Teatro Vazio
Ele subiu ao palco… como mil vezes fizera.
No instante em que piscou os olhos sentira o que estava, ainda, dentro de si: o silêncio tão eloqüente da plateia… era o que mais gostava: o silêncio após o aplauso da cortina abrir-se a primeira vez… Um silêncio diferente, pulsante… tão presente, tão vivo, que ele quase tinha certeza de poder toca-lo. Um silêncio que se materializava.
Era o momento da expectativa, em que os olhares eram todos ansiosos.
Mais do que a ansiedade da última cena do ato final, em que as tramas sempre são reveladas, a ansiedade do inicio empolgava-lhe mais, porque havia tudo, ainda, para revelar.
Quando ouvia aquele silêncio inicial, sabia que teria a vida pulsando pelas próximas horas… sabia que seria ouvido! Que às suas emoções, reagiriam emoções da platéia.
Era como se sua vida começasse a cada vez que se descortinava o palco… ao abrir das cortinas, tinha uma vida inteira para viver. Então, o aplauso final, ainda que muitas vezes em plena catarse, ainda que em ovação, ainda que com a plateia em pé com flores sendo arremessadas… para ele, representava um fim. Era como se morresse a cada vez que as cortinas fechavam… e somente voltasse a viver quando novamente abriam.
Poderia repetir cada palavras das centenas de textos que decorara. Poderia descrever cada emoção de cada personagem. Conhecia-lhes os motivos, os trejeitos, as personalidades, os temperamentos… poderia reviver cada um!
… mas sobre si mesmo, esquecia-se. Não saberia dizer o que sentia fora dos personagens. Não sabia comportar-se fora do palco.
Ao ser-lhe entregue um texto, sentia-se pleno. Seguro. Não importava a quantidade de falas, não importava se eram mil, ou se apenas uma ou duas. Pulsava-lhe a vida, mesmo da coxia, esperando sua marca para entrar em cena, ainda que uma única e rápida vez durante um espetáculo inteiro.
Sabia, como ninguém, interpretar… mas, sem um roteiro, não sabia viver, quando a peça acabava.
Com o passar dos anos, o teatro fora, tanto quanto ele, envelhecendo… o público do teatro fora diminuindo aos poucos… levara-o, os apelos eletrônicos e vídeos curtos de sites e aplicativos, ou incontáveis filmes disponíveis na palma da mão…

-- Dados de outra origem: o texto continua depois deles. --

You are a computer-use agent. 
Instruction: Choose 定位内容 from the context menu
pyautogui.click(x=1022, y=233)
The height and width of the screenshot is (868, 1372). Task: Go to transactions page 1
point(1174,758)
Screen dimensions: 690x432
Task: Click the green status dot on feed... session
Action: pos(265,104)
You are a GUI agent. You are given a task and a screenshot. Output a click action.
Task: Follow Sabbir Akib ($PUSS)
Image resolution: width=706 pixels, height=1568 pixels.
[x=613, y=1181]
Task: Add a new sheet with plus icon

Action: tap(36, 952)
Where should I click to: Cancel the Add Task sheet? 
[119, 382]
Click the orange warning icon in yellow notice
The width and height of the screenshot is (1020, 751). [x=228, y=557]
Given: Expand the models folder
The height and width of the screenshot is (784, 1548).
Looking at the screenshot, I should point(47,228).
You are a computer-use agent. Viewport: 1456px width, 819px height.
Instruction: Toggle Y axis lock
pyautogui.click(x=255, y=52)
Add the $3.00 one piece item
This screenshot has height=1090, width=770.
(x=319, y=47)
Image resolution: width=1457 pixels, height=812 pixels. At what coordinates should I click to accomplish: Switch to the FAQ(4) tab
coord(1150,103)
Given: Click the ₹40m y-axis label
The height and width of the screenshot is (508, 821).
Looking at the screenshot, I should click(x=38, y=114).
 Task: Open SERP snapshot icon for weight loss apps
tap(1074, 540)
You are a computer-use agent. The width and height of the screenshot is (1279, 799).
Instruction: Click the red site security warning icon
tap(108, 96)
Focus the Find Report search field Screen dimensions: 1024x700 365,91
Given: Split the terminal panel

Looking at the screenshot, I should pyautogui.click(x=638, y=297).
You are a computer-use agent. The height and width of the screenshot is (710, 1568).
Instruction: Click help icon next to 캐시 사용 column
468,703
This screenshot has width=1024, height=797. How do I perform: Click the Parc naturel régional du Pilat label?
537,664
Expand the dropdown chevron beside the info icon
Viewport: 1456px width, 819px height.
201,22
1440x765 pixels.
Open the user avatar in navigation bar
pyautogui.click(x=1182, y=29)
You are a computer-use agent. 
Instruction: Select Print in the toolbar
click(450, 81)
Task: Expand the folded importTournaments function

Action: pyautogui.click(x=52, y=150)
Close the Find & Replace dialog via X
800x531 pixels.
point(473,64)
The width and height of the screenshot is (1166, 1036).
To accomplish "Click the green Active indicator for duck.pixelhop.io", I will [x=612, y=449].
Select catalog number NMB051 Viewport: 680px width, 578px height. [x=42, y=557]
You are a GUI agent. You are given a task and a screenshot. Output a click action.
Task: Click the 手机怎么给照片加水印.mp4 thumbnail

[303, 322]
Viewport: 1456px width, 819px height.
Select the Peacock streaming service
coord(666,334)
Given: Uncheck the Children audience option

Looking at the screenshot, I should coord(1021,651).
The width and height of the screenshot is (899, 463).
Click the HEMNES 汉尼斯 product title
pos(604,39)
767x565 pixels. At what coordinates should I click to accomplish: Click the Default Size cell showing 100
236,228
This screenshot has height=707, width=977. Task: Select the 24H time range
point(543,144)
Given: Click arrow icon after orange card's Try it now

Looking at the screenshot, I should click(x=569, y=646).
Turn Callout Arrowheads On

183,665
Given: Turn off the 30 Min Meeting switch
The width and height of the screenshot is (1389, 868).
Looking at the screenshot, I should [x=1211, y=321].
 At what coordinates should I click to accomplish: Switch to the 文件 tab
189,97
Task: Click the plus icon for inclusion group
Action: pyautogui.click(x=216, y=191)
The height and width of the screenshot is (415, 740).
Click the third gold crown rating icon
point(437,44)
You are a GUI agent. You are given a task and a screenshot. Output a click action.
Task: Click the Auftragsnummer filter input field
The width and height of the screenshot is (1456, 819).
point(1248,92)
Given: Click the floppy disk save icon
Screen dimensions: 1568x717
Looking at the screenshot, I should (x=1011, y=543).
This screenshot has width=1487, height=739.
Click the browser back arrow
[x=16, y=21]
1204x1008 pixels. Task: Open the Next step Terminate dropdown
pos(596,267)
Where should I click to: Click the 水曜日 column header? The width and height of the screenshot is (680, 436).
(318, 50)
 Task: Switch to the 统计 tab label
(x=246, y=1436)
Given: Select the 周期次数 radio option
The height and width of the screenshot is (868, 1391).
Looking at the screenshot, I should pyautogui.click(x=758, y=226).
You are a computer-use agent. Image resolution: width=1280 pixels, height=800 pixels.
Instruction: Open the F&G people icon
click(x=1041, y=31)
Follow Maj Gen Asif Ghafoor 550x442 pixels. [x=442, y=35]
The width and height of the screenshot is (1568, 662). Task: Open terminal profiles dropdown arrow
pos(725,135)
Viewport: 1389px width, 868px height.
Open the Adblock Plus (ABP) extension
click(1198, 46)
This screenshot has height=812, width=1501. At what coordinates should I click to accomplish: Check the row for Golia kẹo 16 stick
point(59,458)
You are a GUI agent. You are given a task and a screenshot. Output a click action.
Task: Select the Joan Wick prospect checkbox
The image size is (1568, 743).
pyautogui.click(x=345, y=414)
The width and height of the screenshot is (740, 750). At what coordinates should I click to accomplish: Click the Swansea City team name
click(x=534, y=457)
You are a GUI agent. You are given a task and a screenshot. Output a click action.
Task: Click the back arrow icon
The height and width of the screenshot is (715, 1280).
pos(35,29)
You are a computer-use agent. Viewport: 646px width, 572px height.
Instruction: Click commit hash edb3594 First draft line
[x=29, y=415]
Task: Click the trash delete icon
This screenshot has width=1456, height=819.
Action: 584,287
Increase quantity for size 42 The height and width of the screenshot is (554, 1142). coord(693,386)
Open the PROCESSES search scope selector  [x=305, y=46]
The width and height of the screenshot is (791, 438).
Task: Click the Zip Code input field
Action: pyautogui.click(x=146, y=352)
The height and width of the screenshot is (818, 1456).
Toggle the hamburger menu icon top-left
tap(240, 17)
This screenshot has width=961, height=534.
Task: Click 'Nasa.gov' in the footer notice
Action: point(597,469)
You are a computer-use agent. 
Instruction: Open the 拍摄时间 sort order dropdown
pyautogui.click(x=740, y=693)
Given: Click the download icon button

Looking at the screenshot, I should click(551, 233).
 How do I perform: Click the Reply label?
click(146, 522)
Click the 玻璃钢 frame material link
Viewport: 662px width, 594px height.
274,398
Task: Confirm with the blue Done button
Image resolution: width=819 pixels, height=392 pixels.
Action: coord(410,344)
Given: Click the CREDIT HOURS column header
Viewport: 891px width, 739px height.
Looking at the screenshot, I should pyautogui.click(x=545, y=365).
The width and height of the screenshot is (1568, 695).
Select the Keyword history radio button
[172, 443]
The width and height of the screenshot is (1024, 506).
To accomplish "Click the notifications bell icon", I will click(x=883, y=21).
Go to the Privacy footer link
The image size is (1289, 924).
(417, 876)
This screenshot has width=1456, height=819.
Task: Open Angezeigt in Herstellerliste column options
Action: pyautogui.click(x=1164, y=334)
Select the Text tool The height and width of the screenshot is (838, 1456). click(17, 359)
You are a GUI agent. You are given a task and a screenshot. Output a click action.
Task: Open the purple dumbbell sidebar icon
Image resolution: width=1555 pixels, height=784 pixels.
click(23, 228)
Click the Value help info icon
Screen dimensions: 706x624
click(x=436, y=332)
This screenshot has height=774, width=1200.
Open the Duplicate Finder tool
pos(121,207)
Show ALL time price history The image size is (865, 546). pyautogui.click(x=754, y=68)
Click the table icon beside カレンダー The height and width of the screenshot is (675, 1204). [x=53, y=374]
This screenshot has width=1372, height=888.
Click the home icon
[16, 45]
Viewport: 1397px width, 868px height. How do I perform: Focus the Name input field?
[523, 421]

Com o passar do tempo, ele subia no palco, e podia contar as mãos que se batiam em palmas esparsas… O silêncio era, já, tão efêmero, tão diluído, que não o podia mais tocar… agora, oprimia-o…
… sequer sabia imaginar-se sem o abrir e fechar das cortinas.
…
Fora encontrado prostrado no palco, numa noite de casa vazia.
Em seu epitáfio, mais de trinta nomes de quem fora, porque não lhe souberam o de batismo.
Não lhe souberam sequer humano… e então, descreveram sua existência e sua história, em apenas uma palavra: ATOR!